Introduction

Testing. For many of us developers, the word makes us cringe. This stigma about testing can probably be traced to the tedium of testing in the past. Fortunately, frameworks are now available to ease the testing burden. Today's high-pressure projects with project managers breathing down your neck with printouts of schedules from Microsoft Project is an environment that can breed errors in your code. Accordingly, thorough testing is more important than ever.

But what about the Web?

One testing framework that has gained a lot of acclaim recently is JUnit. Using JUnit, you can incrementally build test suites during your development process. Such automated unit testing is an integral part of Extreme Programming (XP) methodology. JUnit is fine for Java™ programmers, but what about those of us who do Web development? The open-source Java APIs of HttpUnit can come to our rescue. In this tutorial, we will build a small Web site with IBM® WebSphere® Studio Application Developer Version 5 (hereafter called Application Developer), then use HttpUnit to test our sample site. (A note on versions: while the steps and screen shots below apply to Version 5, you should encounter only slight differences in a few places if you are using Version 4.)

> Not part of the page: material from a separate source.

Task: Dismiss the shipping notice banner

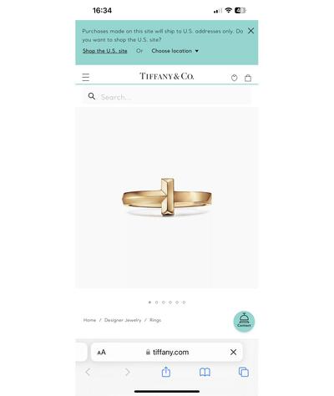Action: pos(251,31)
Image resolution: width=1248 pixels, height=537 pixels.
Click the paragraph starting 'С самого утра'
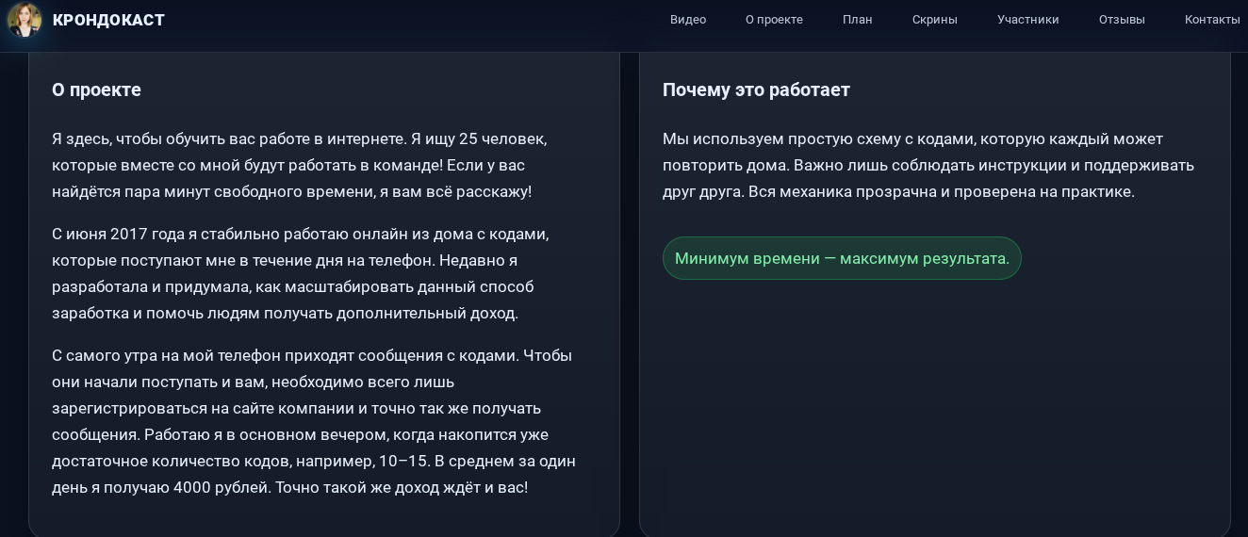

Traditional (Neanderthal) ways to test Web sites

I'll admit it -- in the past, I have created small "driver" pages with forms to feed data to Java servlets that I am trying to test. I have also manually tacked on name-value pairs to the end of URLs, such as http://www.somesite.com/myPage?myVarName=myTestValue. Both of these methods can work. However, they can be like trying to mow your lawn with a pair of scissors. There has to be a better way.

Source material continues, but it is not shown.